'''

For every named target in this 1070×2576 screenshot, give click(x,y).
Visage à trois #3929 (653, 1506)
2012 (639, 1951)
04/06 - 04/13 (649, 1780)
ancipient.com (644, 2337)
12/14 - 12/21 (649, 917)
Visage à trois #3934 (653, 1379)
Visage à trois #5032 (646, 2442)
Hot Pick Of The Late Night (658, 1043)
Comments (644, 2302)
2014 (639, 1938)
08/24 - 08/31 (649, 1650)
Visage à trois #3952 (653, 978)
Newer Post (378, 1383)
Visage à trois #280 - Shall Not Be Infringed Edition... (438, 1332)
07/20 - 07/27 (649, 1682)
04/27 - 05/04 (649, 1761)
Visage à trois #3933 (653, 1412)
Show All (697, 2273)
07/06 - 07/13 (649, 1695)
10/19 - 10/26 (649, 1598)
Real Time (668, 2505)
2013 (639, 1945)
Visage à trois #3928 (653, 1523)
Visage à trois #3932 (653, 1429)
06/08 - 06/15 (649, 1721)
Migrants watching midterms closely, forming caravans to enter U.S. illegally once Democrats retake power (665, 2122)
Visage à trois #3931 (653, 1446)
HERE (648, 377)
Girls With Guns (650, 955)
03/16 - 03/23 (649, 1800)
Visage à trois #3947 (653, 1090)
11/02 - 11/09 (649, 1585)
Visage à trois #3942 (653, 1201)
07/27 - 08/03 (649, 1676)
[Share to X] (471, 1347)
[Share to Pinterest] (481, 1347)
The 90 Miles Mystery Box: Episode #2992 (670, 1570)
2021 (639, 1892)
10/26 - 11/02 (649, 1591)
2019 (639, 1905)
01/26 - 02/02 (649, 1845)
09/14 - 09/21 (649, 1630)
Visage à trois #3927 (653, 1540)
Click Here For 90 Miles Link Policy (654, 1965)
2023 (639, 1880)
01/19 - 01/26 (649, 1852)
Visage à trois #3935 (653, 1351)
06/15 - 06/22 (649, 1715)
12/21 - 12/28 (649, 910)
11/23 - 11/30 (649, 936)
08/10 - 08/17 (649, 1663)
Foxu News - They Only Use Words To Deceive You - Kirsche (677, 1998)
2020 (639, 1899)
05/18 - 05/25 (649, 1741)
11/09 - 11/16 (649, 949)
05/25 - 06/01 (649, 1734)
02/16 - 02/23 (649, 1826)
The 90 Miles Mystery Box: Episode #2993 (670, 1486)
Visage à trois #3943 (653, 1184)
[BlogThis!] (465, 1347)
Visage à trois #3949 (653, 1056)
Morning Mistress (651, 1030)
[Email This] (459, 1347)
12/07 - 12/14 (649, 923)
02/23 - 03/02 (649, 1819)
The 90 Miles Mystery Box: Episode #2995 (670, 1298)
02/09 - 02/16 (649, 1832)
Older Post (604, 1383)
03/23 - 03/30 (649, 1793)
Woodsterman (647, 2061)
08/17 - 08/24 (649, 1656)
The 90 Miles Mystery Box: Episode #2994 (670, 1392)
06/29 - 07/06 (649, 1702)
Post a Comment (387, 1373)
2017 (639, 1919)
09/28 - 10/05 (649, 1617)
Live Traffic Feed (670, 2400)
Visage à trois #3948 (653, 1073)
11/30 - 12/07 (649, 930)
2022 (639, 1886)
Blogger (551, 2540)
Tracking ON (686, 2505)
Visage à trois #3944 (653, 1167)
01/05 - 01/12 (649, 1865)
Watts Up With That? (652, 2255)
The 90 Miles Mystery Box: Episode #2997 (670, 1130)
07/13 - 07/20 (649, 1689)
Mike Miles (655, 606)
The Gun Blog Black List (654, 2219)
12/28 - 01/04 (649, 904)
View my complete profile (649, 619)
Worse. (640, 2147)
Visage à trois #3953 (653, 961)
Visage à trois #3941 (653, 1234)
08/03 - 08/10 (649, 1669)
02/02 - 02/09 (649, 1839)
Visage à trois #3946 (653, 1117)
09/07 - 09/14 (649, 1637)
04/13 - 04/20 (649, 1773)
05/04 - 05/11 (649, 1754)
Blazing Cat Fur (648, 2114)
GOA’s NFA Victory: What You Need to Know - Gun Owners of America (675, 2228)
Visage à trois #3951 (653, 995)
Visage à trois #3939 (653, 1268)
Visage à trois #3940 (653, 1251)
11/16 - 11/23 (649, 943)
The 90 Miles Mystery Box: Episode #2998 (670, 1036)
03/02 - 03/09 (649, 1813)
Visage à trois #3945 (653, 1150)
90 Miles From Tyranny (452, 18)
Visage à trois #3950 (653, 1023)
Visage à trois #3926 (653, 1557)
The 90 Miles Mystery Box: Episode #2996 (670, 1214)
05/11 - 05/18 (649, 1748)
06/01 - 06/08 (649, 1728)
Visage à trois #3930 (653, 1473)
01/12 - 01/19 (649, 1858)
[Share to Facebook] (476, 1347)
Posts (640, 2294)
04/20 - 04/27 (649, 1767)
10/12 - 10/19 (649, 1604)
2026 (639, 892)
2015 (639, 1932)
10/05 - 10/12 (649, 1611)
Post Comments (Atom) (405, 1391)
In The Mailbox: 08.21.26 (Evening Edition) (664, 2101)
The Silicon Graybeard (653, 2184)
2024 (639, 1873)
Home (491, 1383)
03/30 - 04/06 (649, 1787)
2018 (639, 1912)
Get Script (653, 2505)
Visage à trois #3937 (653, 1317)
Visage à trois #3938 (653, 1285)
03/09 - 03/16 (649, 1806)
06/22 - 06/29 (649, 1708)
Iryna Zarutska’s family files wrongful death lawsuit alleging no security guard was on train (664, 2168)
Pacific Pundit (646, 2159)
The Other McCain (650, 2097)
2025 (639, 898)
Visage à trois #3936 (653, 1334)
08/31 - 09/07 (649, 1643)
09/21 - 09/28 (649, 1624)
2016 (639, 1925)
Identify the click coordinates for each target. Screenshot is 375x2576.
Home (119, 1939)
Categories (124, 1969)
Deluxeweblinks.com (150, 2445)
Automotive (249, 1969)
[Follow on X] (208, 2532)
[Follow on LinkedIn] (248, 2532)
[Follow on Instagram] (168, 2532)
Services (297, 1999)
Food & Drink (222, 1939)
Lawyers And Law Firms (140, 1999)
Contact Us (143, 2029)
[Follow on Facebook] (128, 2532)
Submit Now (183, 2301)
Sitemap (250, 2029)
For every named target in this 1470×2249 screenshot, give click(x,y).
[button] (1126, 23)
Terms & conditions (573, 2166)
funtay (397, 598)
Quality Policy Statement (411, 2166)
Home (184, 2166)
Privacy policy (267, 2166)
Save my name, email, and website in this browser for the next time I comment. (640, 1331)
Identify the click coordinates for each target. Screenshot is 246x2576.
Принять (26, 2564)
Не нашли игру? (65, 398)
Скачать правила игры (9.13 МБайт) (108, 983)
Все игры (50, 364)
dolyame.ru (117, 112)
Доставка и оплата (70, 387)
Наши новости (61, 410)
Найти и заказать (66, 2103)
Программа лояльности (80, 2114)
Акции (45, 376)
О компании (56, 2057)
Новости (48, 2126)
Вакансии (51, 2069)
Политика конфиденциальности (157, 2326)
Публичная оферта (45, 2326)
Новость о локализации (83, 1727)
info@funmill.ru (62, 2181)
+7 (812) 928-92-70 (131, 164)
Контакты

'''

→ **WHAT THIS TASK INVOLVES**
Retype the data exactly as given.

→ **ANSWER TO THIS PROBLEM**
For every named target in this 1070×2576 screenshot, give click(x,y).
Visage à trois #3929 (653, 1506)
2012 (639, 1951)
04/06 - 04/13 (649, 1780)
ancipient.com (644, 2337)
12/14 - 12/21 (649, 917)
Visage à trois #3934 (653, 1379)
Visage à trois #5032 (646, 2442)
Hot Pick Of The Late Night (658, 1043)
Comments (644, 2302)
2014 (639, 1938)
08/24 - 08/31 (649, 1650)
Visage à trois #3952 (653, 978)
Newer Post (378, 1383)
Visage à trois #280 - Shall Not Be Infringed Edition... (438, 1332)
07/20 - 07/27 (649, 1682)
04/27 - 05/04 (649, 1761)
Visage à trois #3933 (653, 1412)
Show All (697, 2273)
07/06 - 07/13 (649, 1695)
10/19 - 10/26 (649, 1598)
Real Time (668, 2505)
2013 (639, 1945)
Visage à trois #3928 (653, 1523)
Visage à trois #3932 (653, 1429)
06/08 - 06/15 (649, 1721)
Migrants watching midterms closely, forming caravans to enter U.S. illegally once Democrats retake power (665, 2122)
Visage à trois #3931 (653, 1446)
HERE (648, 377)
Girls With Guns (650, 955)
03/16 - 03/23 (649, 1800)
Visage à trois #3947 (653, 1090)
11/02 - 11/09 (649, 1585)
Visage à trois #3942 (653, 1201)
07/27 - 08/03 (649, 1676)
[Share to X] (471, 1347)
[Share to Pinterest] (481, 1347)
The 90 Miles Mystery Box: Episode #2992 (670, 1570)
2021 (639, 1892)
10/26 - 11/02 (649, 1591)
2019 (639, 1905)
01/26 - 02/02 (649, 1845)
09/14 - 09/21 (649, 1630)
Visage à trois #3927 (653, 1540)
Click Here For 90 Miles Link Policy (654, 1965)
2023 (639, 1880)
01/19 - 01/26 (649, 1852)
Visage à trois #3935 (653, 1351)
06/15 - 06/22 (649, 1715)
12/21 - 12/28 (649, 910)
11/23 - 11/30 (649, 936)
08/10 - 08/17 (649, 1663)
Foxu News - They Only Use Words To Deceive You - Kirsche (677, 1998)
2020 (639, 1899)
05/18 - 05/25 (649, 1741)
11/09 - 11/16 (649, 949)
05/25 - 06/01 (649, 1734)
02/16 - 02/23 (649, 1826)
The 90 Miles Mystery Box: Episode #2993 (670, 1486)
Visage à trois #3943 (653, 1184)
[BlogThis!] (465, 1347)
Visage à trois #3949 (653, 1056)
Morning Mistress (651, 1030)
[Email This] (459, 1347)
12/07 - 12/14 (649, 923)
02/23 - 03/02 (649, 1819)
The 90 Miles Mystery Box: Episode #2995 (670, 1298)
02/09 - 02/16 (649, 1832)
Older Post (604, 1383)
03/23 - 03/30 (649, 1793)
Woodsterman (647, 2061)
08/17 - 08/24 (649, 1656)
The 90 Miles Mystery Box: Episode #2994 (670, 1392)
06/29 - 07/06 (649, 1702)
Post a Comment (387, 1373)
2017 (639, 1919)
09/28 - 10/05 (649, 1617)
Live Traffic Feed (670, 2400)
Visage à trois #3948 (653, 1073)
11/30 - 12/07 (649, 930)
2022 (639, 1886)
Blogger (551, 2540)
Tracking ON (686, 2505)
Visage à trois #3944 (653, 1167)
01/05 - 01/12 (649, 1865)
Watts Up With That? (652, 2255)
The 90 Miles Mystery Box: Episode #2997 (670, 1130)
07/13 - 07/20 (649, 1689)
Mike Miles (655, 606)
The Gun Blog Black List (654, 2219)
12/28 - 01/04 (649, 904)
View my complete profile (649, 619)
Worse. (640, 2147)
Visage à trois #3953 (653, 961)
Visage à trois #3941 (653, 1234)
08/03 - 08/10 (649, 1669)
02/02 - 02/09 (649, 1839)
Visage à trois #3946 (653, 1117)
09/07 - 09/14 (649, 1637)
04/13 - 04/20 (649, 1773)
05/04 - 05/11 (649, 1754)
Blazing Cat Fur (648, 2114)
GOA’s NFA Victory: What You Need to Know - Gun Owners of America (675, 2228)
Visage à trois #3951 (653, 995)
Visage à trois #3939 (653, 1268)
Visage à trois #3940 (653, 1251)
11/16 - 11/23 (649, 943)
The 90 Miles Mystery Box: Episode #2998 (670, 1036)
03/02 - 03/09 (649, 1813)
Visage à trois #3945 (653, 1150)
90 Miles From Tyranny (452, 18)
Visage à trois #3950 (653, 1023)
Visage à trois #3926 (653, 1557)
The 90 Miles Mystery Box: Episode #2996 (670, 1214)
05/11 - 05/18 (649, 1748)
06/01 - 06/08 (649, 1728)
Visage à trois #3930 (653, 1473)
01/12 - 01/19 (649, 1858)
[Share to Facebook] (476, 1347)
Posts (640, 2294)
04/20 - 04/27 (649, 1767)
10/12 - 10/19 (649, 1604)
2026 (639, 892)
2015 (639, 1932)
10/05 - 10/12 (649, 1611)
Post Comments (Atom) (405, 1391)
In The Mailbox: 08.21.26 (Evening Edition) (664, 2101)
The Silicon Graybeard (653, 2184)
2024 (639, 1873)
Home (491, 1383)
03/30 - 04/06 (649, 1787)
2018 (639, 1912)
Get Script (653, 2505)
Visage à trois #3937 (653, 1317)
Visage à trois #3938 (653, 1285)
03/09 - 03/16 (649, 1806)
06/22 - 06/29 (649, 1708)
Iryna Zarutska’s family files wrongful death lawsuit alleging no security guard was on train (664, 2168)
Pacific Pundit (646, 2159)
The Other McCain (650, 2097)
2025 (639, 898)
Visage à trois #3936 (653, 1334)
08/31 - 09/07 (649, 1643)
09/21 - 09/28 (649, 1624)
2016 (639, 1925)
Identify the click coordinates for each target. Screenshot is 375x2576.
Home (119, 1939)
Categories (124, 1969)
Deluxeweblinks.com (150, 2445)
Automotive (249, 1969)
[Follow on X] (208, 2532)
[Follow on LinkedIn] (248, 2532)
[Follow on Instagram] (168, 2532)
Services (297, 1999)
Food & Drink (222, 1939)
Lawyers And Law Firms (140, 1999)
Contact Us (143, 2029)
[Follow on Facebook] (128, 2532)
Submit Now (183, 2301)
Sitemap (250, 2029)
For every named target in this 1470×2249 screenshot, give click(x,y).
[button] (1126, 23)
Terms & conditions (573, 2166)
funtay (397, 598)
Quality Policy Statement (411, 2166)
Home (184, 2166)
Privacy policy (267, 2166)
Save my name, email, and website in this browser for the next time I comment. (640, 1331)
Identify the click coordinates for each target. Screenshot is 246x2576.
Принять (26, 2564)
Не нашли игру? (65, 398)
Скачать правила игры (9.13 МБайт) (108, 983)
Все игры (50, 364)
dolyame.ru (117, 112)
Доставка и оплата (70, 387)
Наши новости (61, 410)
Найти и заказать (66, 2103)
Программа лояльности (80, 2114)
Акции (45, 376)
О компании (56, 2057)
Новости (48, 2126)
Вакансии (51, 2069)
Политика конфиденциальности (157, 2326)
Публичная оферта (45, 2326)
Новость о локализации (83, 1727)
info@funmill.ru (62, 2181)
+7 (812) 928-92-70 (131, 164)
Контакты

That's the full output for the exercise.